▶ _TO DO_
Each line in the entries that has the word "will" has to be copied.

━━━━━━━━━━━━━━━━

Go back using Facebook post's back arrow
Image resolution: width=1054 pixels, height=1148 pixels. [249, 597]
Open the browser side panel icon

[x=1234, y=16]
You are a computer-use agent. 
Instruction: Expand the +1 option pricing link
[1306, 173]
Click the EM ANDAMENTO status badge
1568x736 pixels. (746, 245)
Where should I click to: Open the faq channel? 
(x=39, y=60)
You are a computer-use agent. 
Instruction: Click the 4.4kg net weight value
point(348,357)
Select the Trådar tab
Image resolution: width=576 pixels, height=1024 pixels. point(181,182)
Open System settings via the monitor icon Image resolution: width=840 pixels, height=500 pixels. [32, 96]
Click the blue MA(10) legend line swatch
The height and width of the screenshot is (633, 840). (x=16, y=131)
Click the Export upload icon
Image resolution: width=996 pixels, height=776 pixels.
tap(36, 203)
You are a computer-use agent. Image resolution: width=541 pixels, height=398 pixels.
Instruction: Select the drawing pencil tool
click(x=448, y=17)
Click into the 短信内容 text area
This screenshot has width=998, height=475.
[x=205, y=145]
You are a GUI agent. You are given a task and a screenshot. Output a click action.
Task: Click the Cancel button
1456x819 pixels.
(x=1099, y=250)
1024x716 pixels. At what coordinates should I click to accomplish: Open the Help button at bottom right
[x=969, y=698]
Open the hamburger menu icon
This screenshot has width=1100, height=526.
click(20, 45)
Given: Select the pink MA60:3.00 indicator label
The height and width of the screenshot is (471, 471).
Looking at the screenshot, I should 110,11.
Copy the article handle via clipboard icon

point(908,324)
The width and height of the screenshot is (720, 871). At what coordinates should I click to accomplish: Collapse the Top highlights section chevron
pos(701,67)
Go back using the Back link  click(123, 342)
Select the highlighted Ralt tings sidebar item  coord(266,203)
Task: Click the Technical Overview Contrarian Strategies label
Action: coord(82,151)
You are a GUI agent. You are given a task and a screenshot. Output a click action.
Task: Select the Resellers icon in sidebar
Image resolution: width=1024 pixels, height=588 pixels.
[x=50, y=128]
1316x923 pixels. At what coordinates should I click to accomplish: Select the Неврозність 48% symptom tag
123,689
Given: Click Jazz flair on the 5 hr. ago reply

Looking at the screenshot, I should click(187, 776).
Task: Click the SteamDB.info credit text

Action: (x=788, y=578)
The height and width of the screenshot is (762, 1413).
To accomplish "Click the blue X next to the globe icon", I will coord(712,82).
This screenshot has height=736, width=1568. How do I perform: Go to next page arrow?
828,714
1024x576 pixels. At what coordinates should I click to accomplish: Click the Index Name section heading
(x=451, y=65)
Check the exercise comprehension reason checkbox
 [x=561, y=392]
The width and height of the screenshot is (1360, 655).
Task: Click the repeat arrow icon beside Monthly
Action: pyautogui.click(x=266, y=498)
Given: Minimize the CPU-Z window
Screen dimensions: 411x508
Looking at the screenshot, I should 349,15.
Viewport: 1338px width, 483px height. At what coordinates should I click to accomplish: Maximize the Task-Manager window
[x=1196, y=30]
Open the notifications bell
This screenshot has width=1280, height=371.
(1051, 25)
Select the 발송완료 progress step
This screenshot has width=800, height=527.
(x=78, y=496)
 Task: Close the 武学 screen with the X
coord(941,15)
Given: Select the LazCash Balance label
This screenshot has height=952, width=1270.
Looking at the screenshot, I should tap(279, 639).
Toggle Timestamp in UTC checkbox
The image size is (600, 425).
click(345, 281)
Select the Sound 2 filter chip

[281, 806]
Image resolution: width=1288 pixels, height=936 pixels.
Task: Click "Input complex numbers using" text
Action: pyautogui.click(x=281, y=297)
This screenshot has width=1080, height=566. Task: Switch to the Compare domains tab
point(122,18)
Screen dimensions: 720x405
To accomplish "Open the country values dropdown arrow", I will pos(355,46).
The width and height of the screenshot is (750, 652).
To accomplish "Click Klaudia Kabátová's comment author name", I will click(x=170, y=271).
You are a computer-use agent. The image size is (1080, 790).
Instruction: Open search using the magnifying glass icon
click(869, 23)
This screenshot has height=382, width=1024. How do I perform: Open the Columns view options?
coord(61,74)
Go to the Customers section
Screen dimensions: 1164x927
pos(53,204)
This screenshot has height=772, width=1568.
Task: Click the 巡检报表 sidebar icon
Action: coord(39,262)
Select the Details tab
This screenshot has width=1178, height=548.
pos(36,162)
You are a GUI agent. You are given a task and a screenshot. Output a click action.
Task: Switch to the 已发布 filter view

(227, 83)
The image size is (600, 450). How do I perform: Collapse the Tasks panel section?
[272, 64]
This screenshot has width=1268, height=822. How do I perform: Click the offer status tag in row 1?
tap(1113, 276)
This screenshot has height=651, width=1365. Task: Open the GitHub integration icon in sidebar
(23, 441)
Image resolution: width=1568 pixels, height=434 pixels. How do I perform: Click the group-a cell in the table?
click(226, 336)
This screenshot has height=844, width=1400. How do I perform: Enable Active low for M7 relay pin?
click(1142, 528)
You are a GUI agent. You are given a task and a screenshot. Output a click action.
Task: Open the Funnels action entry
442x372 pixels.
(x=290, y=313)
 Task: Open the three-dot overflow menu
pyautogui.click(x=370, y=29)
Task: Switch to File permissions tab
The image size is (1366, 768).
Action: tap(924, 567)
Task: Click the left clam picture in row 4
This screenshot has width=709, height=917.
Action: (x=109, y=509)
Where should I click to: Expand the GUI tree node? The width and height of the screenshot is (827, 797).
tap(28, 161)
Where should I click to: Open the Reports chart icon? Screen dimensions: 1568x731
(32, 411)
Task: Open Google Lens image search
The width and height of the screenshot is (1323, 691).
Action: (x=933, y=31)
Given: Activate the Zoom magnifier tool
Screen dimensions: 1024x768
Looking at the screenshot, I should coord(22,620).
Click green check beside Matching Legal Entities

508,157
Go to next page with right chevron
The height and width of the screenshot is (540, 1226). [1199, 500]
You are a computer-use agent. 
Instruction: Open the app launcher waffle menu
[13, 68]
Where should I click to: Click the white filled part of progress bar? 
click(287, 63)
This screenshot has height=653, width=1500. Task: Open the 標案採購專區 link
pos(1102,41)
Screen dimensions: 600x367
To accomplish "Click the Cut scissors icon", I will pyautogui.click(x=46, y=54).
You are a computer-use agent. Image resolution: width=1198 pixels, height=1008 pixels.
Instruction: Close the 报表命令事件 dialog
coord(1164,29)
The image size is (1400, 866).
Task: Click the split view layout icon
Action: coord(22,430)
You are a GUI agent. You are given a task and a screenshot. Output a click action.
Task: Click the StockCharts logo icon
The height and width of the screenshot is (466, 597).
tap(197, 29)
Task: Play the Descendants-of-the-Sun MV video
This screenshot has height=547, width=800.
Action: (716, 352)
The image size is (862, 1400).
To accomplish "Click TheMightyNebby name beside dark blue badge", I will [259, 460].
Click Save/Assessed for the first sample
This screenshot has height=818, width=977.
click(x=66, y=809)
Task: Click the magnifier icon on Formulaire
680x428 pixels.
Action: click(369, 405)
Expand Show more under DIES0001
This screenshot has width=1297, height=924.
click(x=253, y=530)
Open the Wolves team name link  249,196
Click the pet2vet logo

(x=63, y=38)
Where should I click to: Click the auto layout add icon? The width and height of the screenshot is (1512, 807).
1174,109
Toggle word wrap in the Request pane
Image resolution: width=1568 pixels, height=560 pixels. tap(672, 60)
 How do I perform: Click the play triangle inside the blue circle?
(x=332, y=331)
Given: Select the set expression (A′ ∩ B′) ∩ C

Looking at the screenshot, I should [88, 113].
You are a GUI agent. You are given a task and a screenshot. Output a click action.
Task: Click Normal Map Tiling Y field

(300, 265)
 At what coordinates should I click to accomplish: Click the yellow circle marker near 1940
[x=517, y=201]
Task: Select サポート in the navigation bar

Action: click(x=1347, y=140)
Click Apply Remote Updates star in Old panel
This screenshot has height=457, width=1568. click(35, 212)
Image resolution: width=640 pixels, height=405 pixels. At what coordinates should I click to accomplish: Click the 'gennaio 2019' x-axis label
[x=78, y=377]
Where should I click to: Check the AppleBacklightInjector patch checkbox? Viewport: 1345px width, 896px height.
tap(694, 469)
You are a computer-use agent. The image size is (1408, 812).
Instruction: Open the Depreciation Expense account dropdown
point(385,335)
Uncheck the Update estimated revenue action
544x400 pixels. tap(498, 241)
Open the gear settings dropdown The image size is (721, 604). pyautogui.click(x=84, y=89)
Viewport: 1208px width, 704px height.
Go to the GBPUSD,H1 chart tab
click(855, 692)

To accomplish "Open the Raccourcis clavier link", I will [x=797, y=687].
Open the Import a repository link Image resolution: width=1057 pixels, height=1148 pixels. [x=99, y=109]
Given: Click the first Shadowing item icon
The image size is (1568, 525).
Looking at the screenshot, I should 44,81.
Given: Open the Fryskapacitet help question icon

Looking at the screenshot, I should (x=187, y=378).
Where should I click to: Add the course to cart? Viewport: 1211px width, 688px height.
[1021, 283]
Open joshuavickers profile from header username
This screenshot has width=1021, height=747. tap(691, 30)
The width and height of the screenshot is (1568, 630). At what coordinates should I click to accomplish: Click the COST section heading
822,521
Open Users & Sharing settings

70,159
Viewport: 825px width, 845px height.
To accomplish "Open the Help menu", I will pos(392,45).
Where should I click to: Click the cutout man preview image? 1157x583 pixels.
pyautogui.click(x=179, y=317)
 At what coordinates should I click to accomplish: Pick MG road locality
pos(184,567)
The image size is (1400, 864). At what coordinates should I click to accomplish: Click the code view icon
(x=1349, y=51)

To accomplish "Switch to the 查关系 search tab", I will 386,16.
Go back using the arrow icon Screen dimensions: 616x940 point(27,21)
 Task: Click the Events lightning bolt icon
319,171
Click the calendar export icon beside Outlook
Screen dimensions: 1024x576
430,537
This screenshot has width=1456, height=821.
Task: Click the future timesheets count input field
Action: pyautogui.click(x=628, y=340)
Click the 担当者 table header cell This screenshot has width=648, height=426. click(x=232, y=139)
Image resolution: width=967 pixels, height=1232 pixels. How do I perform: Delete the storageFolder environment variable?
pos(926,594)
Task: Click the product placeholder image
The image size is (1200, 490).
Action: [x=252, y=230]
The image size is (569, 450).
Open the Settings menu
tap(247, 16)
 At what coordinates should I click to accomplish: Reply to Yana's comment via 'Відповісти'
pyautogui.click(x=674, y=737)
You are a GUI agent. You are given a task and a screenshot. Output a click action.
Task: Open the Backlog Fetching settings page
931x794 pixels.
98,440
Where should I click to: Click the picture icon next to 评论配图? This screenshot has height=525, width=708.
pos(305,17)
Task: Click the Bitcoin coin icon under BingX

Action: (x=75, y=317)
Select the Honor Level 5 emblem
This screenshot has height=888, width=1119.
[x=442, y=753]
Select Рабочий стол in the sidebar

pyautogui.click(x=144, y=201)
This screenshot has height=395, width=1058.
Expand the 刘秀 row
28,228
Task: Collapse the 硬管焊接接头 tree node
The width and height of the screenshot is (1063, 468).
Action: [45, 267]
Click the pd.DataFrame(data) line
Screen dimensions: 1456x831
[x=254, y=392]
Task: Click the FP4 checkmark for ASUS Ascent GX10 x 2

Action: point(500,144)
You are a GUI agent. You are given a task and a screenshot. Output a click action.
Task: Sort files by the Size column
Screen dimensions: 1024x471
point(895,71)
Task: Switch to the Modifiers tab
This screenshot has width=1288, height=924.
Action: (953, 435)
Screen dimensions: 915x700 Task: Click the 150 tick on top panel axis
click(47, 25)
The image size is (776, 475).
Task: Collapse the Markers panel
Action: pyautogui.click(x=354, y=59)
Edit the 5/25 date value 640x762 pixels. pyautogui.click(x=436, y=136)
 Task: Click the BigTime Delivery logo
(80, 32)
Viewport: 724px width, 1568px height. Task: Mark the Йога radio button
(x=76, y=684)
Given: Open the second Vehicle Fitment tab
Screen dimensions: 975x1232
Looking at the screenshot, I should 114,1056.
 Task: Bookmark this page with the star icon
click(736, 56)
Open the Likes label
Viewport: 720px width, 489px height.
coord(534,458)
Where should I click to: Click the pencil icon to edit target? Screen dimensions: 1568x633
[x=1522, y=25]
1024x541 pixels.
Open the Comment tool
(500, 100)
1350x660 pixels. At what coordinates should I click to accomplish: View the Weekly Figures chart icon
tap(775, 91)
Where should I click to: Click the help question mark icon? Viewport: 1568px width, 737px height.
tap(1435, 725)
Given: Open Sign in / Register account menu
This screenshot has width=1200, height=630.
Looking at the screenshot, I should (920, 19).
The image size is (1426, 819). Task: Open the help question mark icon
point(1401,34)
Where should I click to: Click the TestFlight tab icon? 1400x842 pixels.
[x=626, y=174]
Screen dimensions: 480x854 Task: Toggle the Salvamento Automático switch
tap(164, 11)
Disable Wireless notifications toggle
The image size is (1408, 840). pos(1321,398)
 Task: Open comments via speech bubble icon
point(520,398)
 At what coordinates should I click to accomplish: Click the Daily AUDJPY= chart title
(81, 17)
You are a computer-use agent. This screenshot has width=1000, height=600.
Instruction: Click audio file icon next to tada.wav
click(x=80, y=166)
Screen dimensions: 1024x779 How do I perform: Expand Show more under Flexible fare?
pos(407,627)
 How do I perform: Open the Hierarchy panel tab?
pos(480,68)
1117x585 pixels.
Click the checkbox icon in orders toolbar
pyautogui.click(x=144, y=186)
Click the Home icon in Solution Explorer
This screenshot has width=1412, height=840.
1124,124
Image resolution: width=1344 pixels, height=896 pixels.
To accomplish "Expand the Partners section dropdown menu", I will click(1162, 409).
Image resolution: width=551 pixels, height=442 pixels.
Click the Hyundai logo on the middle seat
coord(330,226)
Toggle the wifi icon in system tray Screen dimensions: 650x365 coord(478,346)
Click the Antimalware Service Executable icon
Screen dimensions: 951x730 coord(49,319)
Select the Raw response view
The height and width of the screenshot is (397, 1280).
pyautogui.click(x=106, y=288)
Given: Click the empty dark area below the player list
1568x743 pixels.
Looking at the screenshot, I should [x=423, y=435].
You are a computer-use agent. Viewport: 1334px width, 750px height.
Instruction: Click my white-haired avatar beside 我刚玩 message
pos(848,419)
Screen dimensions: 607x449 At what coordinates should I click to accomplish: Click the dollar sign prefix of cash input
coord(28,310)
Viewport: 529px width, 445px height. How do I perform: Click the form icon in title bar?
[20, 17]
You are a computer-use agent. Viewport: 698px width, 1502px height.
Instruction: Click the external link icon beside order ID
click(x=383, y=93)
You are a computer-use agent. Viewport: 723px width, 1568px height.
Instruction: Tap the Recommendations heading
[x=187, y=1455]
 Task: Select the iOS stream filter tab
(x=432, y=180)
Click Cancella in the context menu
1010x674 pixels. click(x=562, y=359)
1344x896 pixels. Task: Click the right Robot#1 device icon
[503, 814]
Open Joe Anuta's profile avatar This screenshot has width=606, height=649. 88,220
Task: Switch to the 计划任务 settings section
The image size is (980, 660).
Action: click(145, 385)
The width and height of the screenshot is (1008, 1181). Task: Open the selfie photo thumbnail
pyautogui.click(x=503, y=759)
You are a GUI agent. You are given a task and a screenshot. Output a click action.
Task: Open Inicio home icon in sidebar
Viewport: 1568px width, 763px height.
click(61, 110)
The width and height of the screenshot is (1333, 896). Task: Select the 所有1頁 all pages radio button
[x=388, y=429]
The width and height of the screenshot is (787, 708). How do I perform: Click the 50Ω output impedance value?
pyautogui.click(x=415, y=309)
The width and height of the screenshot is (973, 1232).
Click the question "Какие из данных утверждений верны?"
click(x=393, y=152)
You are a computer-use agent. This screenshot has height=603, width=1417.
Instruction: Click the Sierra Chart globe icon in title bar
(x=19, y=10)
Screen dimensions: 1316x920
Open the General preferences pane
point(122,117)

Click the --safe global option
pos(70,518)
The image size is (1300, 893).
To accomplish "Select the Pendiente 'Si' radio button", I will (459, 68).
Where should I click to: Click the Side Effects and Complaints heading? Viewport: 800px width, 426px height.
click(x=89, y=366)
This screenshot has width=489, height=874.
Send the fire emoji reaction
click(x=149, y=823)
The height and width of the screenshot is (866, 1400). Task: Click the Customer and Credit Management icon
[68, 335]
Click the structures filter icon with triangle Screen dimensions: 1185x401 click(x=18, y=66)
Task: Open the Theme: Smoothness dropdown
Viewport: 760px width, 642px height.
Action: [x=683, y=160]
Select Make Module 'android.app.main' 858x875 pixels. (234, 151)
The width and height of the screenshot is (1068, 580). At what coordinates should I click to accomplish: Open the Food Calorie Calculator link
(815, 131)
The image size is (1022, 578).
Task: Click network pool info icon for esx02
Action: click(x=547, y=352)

━━━━━━━━━━━━━━━━

▶ _ANSWER TO THIS EXERCISE_
To accomplish "Click the blue X next to the globe icon", I will coord(712,82).
To accomplish "Open the country values dropdown arrow", I will pos(355,46).
To accomplish "Click Klaudia Kabátová's comment author name", I will click(x=170, y=271).
To accomplish "Click the Cut scissors icon", I will pyautogui.click(x=46, y=54).
To accomplish "Click TheMightyNebby name beside dark blue badge", I will [259, 460].
To accomplish "Open the Raccourcis clavier link", I will [x=797, y=687].
To accomplish "Open the Help menu", I will pos(392,45).
To accomplish "Switch to the 查关系 search tab", I will 386,16.
To accomplish "Expand the Partners section dropdown menu", I will click(1162, 409).
To accomplish "Select the Pendiente 'Si' radio button", I will (459, 68).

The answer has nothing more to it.